# Quagga Safaris



## ASG (Jun 25, 2007)

Hi there phildaddy,

I work with African outfitters for a living and you will have to go a very, very, very long way to find a better outfitter than Erik Visser.:thumbs_up

His bowhunting facilities are first class, the lodge is beautiful and he'll go out of his way to ensure that you have a successful safari.
They also have great non-hunting activities for family members.

An 85% return rate speaks volumes about Quagga Safaris. There are very few outfitters with that kind of return business.
He's also one of the nicest people you'll ever meet. A humble outfitter is a very rare thing.

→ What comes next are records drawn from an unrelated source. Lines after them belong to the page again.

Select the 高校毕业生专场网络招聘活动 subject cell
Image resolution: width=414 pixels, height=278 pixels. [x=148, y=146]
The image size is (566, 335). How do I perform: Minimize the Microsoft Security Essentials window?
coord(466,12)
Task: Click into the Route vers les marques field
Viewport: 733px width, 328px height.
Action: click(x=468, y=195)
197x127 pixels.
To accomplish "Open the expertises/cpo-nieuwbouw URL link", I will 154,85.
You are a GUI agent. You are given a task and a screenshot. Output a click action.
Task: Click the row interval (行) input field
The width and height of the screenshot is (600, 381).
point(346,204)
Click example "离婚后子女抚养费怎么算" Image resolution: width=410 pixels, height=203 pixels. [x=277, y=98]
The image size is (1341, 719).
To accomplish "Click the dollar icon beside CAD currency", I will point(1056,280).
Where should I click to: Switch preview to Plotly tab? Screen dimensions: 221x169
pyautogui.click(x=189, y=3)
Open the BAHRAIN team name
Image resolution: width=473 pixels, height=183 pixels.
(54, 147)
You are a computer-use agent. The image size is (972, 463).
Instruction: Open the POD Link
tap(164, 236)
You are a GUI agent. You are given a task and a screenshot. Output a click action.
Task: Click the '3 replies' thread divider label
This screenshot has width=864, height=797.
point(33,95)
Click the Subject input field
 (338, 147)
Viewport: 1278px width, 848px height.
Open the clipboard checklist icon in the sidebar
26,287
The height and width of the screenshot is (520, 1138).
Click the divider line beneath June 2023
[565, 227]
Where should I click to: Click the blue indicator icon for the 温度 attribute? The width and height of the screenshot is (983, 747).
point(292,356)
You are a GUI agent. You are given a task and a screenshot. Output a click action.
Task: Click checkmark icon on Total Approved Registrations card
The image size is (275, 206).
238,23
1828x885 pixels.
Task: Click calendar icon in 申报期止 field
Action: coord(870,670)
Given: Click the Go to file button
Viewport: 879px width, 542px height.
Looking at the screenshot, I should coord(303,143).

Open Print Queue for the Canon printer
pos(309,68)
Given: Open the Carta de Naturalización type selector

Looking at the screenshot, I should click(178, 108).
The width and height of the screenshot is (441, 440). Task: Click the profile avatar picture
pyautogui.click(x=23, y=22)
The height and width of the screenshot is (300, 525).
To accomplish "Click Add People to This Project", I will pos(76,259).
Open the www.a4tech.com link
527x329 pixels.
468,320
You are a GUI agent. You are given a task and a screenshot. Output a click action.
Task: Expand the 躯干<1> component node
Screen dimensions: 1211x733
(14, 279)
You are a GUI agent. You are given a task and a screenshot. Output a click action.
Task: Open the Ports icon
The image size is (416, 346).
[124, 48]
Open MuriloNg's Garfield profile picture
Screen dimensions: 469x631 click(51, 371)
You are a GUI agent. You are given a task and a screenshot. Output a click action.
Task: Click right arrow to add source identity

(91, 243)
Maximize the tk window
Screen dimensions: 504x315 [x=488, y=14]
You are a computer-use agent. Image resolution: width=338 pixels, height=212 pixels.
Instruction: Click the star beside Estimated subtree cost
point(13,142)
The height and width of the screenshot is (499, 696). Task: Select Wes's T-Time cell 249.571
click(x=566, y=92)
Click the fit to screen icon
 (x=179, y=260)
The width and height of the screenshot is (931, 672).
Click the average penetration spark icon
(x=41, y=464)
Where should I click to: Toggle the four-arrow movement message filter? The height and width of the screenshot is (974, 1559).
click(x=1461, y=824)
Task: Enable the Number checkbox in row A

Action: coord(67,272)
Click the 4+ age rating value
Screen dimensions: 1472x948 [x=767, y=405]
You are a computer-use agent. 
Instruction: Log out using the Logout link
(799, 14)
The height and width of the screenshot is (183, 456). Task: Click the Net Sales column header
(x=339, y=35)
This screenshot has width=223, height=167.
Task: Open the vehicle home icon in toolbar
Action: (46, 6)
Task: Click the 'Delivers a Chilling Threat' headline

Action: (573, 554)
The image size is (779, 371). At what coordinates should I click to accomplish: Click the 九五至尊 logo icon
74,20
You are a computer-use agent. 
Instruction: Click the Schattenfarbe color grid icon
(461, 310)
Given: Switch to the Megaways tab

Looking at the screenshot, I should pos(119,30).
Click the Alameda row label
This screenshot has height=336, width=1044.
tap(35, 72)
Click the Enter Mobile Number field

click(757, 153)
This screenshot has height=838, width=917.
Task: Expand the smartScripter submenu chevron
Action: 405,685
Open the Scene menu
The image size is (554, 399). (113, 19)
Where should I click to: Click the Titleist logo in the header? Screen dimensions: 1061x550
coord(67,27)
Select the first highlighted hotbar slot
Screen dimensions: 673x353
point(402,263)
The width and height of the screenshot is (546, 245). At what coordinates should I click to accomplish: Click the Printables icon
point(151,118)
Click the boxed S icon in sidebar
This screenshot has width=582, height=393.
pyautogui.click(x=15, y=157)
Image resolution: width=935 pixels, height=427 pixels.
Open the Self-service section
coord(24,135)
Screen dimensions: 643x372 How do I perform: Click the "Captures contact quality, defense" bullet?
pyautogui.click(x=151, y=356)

Go for it! I guarantee that you'll be planning your next trip with Quagga Safaris before your first trip is over.:wink:


----------



## phildaddy (Dec 19, 2007)

Thanks so much for the info. I have talked to Erik via email and he seems to be just as you said. Looking forward to meeting him. Although we are just now planning our first hunting safari it all started when my son and I climbed Kilimanjaro about three years ago. We had a few days of winding down time and took a trip to Ngora Ngora Crater and the Serengeti. That set us on fire. Thanks again.


----------



## ASG (Jun 25, 2007)

Pleasure phildaddy,

I'll be at booth # 837 and 839 if you're meeting Erik at SCI. 
Feel free to pop in, say hello and take a subscription to my magazine. lol:wink:


----------



## phildaddy (Dec 19, 2007)

PM me with some info on your mag. Thanks


----------